## Exercise tasks
- a) In the array-comparison thread, shorten the paragraph beginning "When you want more dimensions of vectorization" into a short list that keeps its main facts.
- b) Carry on the array-comparison thread from the point where it stops.

## Text

****************************************

Compare an array to several numbers at once

Question

How do you compare an array of numbers to several given numbers? More precisely, I have an array given like so

inputArray = [1 2 2 3 4 6]

and I want to compare inputArray to the numbers 1:7 to ultimately count how many times a "1" is in inputArray, a "2", a "3" and so on.

Obviously I can do something like

res = zeros(7,1);
for i = 1:7
   res(i) = sum(inputArray == i);
end

or more generally when I also might be interested in the locations of occurrences

res = zeros(7,length(inputArray));
for i = 1:7
   res(i,:) = inputArray == i;
end
res2 = sum(res,1);

Out of curiosity and/or speed improvements I am wondering if this is possible without a for loop in a single statement?

Answer 1

When you want more dimensions of vectorization than is built in to the functions you're working with, or want to collapse a simple loop into a function call, you can use bsxfun ("Binary Singleton eXpansion FUNction"). It's pretty general, reasonably fast, and produces concise code.

In this case, you could use it to construct that equality grid, and then sum them up.

****************************************

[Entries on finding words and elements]
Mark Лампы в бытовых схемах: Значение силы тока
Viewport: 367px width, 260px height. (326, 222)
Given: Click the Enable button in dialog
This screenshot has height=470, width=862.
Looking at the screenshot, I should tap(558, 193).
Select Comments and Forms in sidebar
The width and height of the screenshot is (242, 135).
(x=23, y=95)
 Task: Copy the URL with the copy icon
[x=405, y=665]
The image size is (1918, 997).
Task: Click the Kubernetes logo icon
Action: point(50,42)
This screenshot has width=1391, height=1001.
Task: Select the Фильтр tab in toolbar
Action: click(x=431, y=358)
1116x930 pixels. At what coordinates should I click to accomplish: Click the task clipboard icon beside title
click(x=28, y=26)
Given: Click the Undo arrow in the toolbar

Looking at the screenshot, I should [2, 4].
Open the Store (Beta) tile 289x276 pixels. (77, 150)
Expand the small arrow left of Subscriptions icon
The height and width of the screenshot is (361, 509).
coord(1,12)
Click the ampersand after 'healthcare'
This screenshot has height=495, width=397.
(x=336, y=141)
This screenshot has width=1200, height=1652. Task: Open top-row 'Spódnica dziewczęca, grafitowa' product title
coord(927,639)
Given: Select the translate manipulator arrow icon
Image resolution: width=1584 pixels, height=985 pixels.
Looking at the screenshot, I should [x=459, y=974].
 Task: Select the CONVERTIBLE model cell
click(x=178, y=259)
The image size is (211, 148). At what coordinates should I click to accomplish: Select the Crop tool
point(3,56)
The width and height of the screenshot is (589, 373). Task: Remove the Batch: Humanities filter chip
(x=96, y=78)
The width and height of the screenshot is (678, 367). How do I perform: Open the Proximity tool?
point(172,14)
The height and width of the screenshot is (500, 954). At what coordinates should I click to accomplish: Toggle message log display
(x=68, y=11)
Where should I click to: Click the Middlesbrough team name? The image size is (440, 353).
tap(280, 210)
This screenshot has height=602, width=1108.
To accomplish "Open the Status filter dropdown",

****************************************

## Per-task answers
- a)
- bsxfun ("Binary Singleton eXpansion FUNction") helps when you need more dimensions of vectorization than your functions have built in.
- It can also turn a simple loop into a single function call.
- It is quite general and reasonably fast, and it gives concise code.

- b)
a = [1 2 2 3 4 5];
i = [1:7]';  % Flip it so it's oriented perpendicular to a
res = bsxfun(@eq, a, i);
counts = sum(res,2)';  %'

% One-liner version
counts = sum(bsxfun(@eq, a, [1:7]'), 2)';

Though in the particular case you're working with, since you're doing simple arithmetic operations on primitive arrays, the for loops might actually be fastest with JIT optimizations, as long as you're careful to isolate the work in its own function so the JIT can do "in-place" optimizations.

Answer 2

Yet another possibility: use accumarray:

count = accumarray(inputArray(:), 1, [7 1]); %// Change "7" as needed

Answer 3

It seems like you are looking for a histogram count, see here:

x = [1 3 10 1 8]
b = [1 2 3]
histc(x,b)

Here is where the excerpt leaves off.